MetricWhat it measures
recall_at_kFraction of relevant docs found in top-k
precision_at_kFraction of top-k that are relevant
mrrReciprocal rank of the first relevant result
ndcgNormalized discounted cumulative gain (uses graded relevance if provided)

All metrics are in [0, 1]. Higher is better.

Compare models (A/B)

Compare a base model against a fine-tuned model:

Rust

#![allow(unused)]
fn main() {
extern crate jammi_db;
extern crate jammi_ai;
extern crate tokio;
use jammi_ai::session::InferenceSession;
async fn ex(session: &InferenceSession, base_table: String, finetuned_table: String) -> jammi_db::error::Result<()> {
let comparison = session.eval_compare(
    &[base_table.clone(), finetuned_table.clone()],
    "patents",
    "golden.public.golden_relevance",
    10,
).await?;

// The first entry is the baseline (`delta: None`); every subsequent entry
// carries a delta against it.
for entry in comparison.per_table.iter().skip(1) {
    let delta = entry.delta.as_ref().expect("non-baseline entries carry a delta");
    println!(
        "{}: recall@10 delta {:+.3} ({:+.1}%)",
        entry.table_name,
        delta.recall_at_k.absolute,
        delta.recall_at_k.relative * 100.0,
    );
}
Ok(()) }
}

Python

comparison = db.eval_compare(
    embedding_tables=[base_table, finetuned_table],
    source="patents",
    golden_source="golden.public.golden_relevance",
    k=10,
)
# `per_table[0]` is the baseline (`delta` is None); subsequent entries
# carry a `delta` dict keyed by metric name (recall_at_k, precision_at_k,
# mrr, ndcg) with `absolute` and `relative` sub-keys.
for entry in comparison["per_table"][1:]:
    d = entry["delta"]["recall_at_k"]
    print(f"{entry['table_name']}: recall@10 delta {d['absolute']:+.3f} ({d['relative']*100:+.1f}%)")
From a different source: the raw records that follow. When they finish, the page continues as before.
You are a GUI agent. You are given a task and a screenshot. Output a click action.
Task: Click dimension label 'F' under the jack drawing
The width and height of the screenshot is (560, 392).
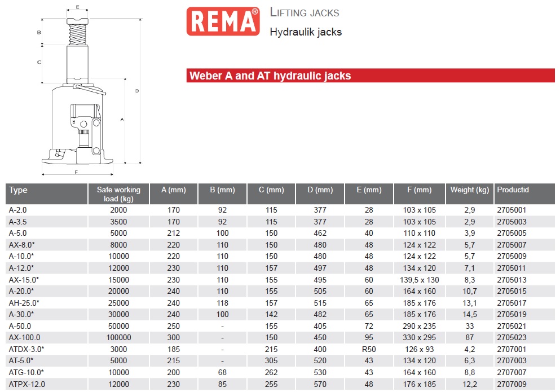(76, 172)
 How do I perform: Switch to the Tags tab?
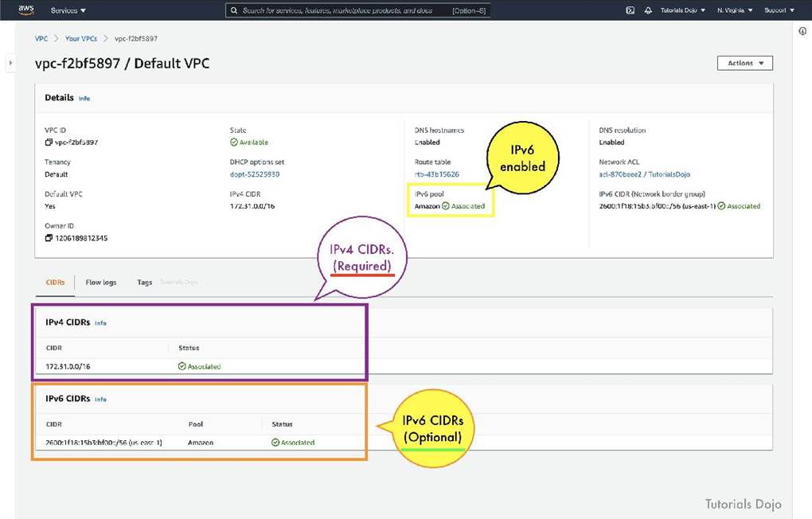click(144, 283)
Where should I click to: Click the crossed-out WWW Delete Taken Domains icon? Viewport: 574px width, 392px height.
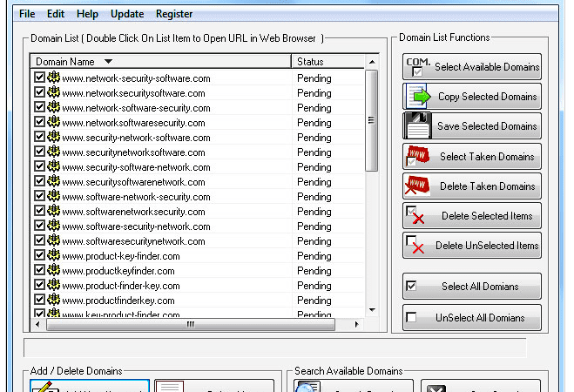tap(417, 186)
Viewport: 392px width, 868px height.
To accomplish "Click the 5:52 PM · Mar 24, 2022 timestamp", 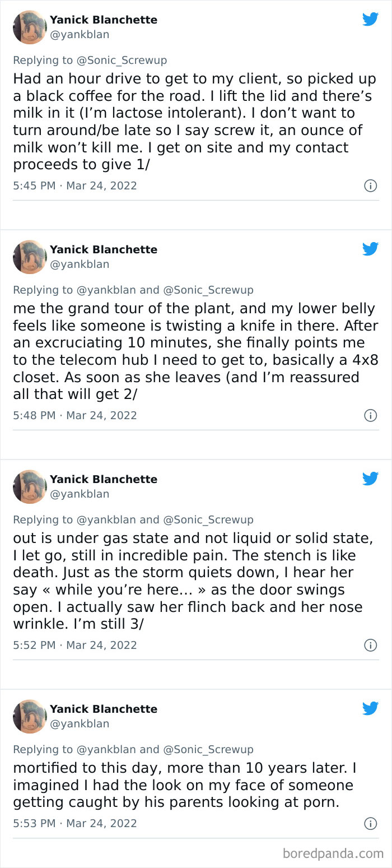I will tap(75, 645).
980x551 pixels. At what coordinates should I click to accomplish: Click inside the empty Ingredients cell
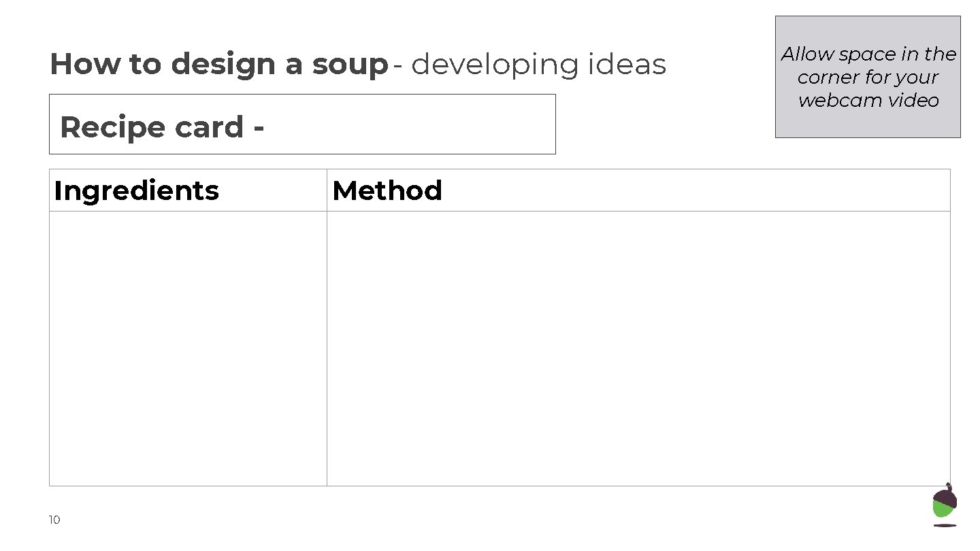pyautogui.click(x=188, y=348)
The first table is the baseline. Deltas (absolute and relative) are computed for all subsequent tables.

Evaluate classification

Rust

#![allow(unused)]
fn main() {
extern crate jammi_db;
extern crate jammi_ai;
extern crate tokio;
use jammi_ai::session::InferenceSession;
async fn ex(session: &InferenceSession) -> jammi_db::error::Result<()> {
use jammi_ai::eval::{EvalTask, InferenceAggregate};

let report = session.eval_inference(
    "facebook/bart-large-mnli",
    "test_data",
    &["text".into()],
    EvalTask::Classification,
    "golden.public.labels",
    "category",
).await?;

match &report.aggregate {
    InferenceAggregate::Classification(c) => {
        println!("Accuracy: {}", c.accuracy);
        println!("Macro F1: {}", c.f1);
    }
    InferenceAggregate::Ner(n) => {
        println!("NER F1: {}", n.f1);
    }
}
println!("per_record predictions: {}", report.per_record.len());
Ok(()) }
}

Python

metrics = db.eval_inference(
    model="facebook/bart-large-mnli",
    source="test_data",
    columns=["text"],
    task="classification",
    golden_source="golden.public.labels",
    label_column="category",
)

# `aggregate` is tagged by `task`; for classification it carries
# `accuracy`, `f1`, and `per_class`.
agg = metrics["aggregate"]
print(f"Accuracy: {agg['accuracy']:.3f}")
print(f"Macro F1: {agg['f1']:.3f}")
# `per_record` is one entry per aligned predicted/gold pair.
print(f"per_record predictions: {len(metrics['per_record'])}")

Eval runs in the catalog

Every evaluation is recorded automatically:

#![allow(unused)]
fn main() {
extern crate jammi_db;
extern crate jammi_ai;
extern crate tokio;
use jammi_ai::session::InferenceSession;
async fn ex(session: &InferenceSession) -> jammi_db::error::Result<()> {
let runs = session.catalog().list_eval_runs().await?;
for run in &runs {
    println!("{}: {} on {} (k={:?})", run.eval_run_id, run.eval_type, run.golden_source, run.k);
}
Ok(()) }
}

Schema validation

Golden datasets are validated before evaluation starts. Missing or wrong-type columns produce clear errors:

Eval error: Golden dataset missing required column 'query_text'
Eval error: Golden dataset column 'query_id' has type Boolean, expected Utf8

Integer ID columns (Int32, Int64) are accepted where Utf8 is expected.